Il serait absurde de réduire le terrorisme à un phénomène de folie pure, de bête sauvage ou de barbarie, sans essayer de comprendre les mécanismes qui sont à l’origine du passage à l’acte. Si l’attentat de Nice a été commis par quelqu’un d’apparemment déséquilibré, il ne faut pas pour autant réduire son acte à ce déséquilibre. Plutôt que d’entrer dans un schéma binaire, il faut démêler avec attention les différentes strates d’interprétation. Il y a d’une part la raison pour laquelle certains individus passent à l’acte, d’autre part, la raison pour laquelle des causes sociologiques incitent une catégorie d’individus à être sensibles à une certaine offre idéologique et religieuse. La question s’est posée de manière analogue à propos du nazisme : comment des gens ordinaires d’un bataillon de police quelconque, que l’on disait «bons pères de famille», sont devenus les bourreaux de milliers de Juifs dans un laps de temps très réduit ? En se posant cette question, l’historien Christopher Browning a pu identifier des mécanismes psychologiques et sociaux bien précis. Il explique, au-delà de l’antisémitisme, que ces individus ont voulu être solidaires face au «sale boulot», que cette tâche a été vécue comme une sorte d’incitation à ne pas perdre la face, à demeurer intégré au sein du groupe.
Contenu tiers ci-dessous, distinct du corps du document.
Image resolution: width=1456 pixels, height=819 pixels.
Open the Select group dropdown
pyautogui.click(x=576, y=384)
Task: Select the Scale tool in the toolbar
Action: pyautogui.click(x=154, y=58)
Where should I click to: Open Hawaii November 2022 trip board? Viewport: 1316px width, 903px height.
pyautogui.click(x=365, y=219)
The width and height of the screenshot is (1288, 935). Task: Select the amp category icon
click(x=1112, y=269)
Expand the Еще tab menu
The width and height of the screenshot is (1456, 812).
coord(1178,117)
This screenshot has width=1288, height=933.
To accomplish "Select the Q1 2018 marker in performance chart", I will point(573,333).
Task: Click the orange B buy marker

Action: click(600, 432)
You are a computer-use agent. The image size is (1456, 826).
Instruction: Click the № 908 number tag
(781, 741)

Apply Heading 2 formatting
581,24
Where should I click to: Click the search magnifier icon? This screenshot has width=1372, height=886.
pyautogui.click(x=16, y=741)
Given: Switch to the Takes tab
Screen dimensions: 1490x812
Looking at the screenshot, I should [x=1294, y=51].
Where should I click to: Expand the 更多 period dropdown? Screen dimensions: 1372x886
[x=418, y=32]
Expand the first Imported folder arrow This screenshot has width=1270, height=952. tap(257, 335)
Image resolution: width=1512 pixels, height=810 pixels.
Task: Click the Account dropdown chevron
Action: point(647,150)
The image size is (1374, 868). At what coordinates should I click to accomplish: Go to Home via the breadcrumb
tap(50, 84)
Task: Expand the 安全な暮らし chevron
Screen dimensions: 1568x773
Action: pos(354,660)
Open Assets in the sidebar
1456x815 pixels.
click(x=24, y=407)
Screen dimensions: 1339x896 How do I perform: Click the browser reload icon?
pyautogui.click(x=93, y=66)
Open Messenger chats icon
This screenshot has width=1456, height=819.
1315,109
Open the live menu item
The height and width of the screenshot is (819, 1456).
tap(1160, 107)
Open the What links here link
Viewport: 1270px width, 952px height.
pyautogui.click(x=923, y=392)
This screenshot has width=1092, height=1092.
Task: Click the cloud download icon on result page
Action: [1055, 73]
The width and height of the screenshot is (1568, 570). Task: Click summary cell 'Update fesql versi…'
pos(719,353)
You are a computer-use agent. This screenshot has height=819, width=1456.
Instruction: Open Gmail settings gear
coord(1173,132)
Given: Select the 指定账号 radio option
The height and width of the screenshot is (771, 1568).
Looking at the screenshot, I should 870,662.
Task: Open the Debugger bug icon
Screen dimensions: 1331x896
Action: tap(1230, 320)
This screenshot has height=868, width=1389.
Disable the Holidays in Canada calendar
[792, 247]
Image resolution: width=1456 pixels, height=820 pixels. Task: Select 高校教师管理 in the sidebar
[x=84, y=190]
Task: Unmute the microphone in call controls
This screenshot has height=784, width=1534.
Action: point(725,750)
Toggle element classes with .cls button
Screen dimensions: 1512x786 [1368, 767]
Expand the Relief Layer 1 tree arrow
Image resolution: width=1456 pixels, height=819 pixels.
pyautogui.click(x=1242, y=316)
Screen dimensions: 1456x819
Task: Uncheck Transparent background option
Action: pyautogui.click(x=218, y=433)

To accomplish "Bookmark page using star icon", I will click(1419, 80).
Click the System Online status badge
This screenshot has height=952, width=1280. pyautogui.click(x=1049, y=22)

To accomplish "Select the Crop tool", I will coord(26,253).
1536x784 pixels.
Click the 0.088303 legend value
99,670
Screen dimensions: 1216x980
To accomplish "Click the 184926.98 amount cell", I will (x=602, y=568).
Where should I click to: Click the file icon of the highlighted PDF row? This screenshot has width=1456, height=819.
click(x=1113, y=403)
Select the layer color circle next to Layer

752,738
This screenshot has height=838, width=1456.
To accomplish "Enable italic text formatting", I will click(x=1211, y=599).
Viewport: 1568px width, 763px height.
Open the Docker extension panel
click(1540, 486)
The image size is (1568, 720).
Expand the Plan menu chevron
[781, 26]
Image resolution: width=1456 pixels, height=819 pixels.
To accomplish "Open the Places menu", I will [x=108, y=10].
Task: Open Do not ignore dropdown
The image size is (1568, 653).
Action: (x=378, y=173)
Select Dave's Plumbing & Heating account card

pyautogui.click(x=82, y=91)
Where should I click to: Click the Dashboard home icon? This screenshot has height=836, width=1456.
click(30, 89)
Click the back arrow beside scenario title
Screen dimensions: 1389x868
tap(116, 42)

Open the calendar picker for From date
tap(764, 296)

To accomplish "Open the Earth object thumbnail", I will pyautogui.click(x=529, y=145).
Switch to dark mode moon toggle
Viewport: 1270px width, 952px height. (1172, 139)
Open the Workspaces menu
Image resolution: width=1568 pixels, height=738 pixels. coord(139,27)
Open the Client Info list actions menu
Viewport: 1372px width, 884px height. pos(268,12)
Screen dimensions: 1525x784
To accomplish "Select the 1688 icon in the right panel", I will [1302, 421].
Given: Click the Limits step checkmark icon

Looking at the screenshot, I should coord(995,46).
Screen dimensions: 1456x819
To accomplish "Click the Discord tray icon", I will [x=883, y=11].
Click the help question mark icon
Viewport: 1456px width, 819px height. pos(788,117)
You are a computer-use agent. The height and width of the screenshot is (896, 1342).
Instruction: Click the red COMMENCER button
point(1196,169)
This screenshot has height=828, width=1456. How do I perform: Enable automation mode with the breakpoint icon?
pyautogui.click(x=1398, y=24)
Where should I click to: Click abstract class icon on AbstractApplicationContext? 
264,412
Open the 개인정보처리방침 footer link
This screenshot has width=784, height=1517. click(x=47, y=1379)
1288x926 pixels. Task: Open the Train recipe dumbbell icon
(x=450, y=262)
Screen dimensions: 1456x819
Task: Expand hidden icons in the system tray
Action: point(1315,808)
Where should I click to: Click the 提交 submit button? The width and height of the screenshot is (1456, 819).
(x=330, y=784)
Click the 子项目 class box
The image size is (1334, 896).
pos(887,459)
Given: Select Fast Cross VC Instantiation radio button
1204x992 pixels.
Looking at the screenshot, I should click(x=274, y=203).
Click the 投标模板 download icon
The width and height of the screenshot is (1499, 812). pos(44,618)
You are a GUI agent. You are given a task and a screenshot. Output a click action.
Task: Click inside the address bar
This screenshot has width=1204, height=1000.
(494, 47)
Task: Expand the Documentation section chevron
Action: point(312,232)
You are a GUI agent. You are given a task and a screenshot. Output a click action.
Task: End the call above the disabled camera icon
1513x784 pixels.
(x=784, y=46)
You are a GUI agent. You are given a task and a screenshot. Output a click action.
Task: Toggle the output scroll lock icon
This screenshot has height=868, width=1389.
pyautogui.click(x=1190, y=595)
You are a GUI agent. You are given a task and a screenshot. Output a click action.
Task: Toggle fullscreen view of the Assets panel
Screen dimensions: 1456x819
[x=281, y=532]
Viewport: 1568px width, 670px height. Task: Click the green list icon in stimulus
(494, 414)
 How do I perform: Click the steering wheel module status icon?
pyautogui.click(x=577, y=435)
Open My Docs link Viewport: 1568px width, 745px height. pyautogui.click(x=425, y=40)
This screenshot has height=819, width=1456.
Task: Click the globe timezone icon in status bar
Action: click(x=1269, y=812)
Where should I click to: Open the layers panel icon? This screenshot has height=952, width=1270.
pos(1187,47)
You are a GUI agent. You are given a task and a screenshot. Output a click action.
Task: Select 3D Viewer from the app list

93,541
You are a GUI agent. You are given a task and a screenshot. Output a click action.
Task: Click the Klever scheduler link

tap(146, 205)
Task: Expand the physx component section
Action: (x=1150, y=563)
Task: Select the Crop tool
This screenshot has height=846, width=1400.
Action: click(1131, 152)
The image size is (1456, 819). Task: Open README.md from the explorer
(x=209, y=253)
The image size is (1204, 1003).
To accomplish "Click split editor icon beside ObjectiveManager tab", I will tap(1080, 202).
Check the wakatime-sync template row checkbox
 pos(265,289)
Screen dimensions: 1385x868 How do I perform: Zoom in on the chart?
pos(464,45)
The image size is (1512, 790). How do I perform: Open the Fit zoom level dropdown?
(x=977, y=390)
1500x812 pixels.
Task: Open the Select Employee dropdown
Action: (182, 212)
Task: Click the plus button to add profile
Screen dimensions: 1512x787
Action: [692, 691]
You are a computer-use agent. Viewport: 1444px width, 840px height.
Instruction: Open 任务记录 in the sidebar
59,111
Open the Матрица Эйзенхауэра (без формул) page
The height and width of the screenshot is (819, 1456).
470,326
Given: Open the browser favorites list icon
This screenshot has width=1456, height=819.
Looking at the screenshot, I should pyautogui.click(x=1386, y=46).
Il y a là encore quelque chose d’identitaire.

Vous reposez dans votre livre la question formulée par le philosophe Jean-Pierre Dupuy après le 11 Septembre, «Avions-nous oublié le mal ?». Comment faire pour s’en souvenir ?

Je crois beaucoup en une philosophie politique généalogique, qui ne tourne pas le dos à la sociologie, à l’histoire et à son aboutissement qui est l’actualité. La discipline doit avoir pour objet l’expérience politique, et ne pas se laisser happer par la valorisation d’une philosophie purement spéculative. Il faut nous confronter au désaccord, à la résistance du réel. La philosophie politique ne doit pas se cantonner à l’atmosphère policée des salles de séminaire. Et il faut ajouter à notre ambition d’explication, une réflexion sur la réception et la mise en œuvre de nos discours. La philosophie politique ne vaudrait pas une heure de peine si elle n’avait pas ce pouvoir de contribuer modestement, non seulement à interpréter, mais à transformer le monde.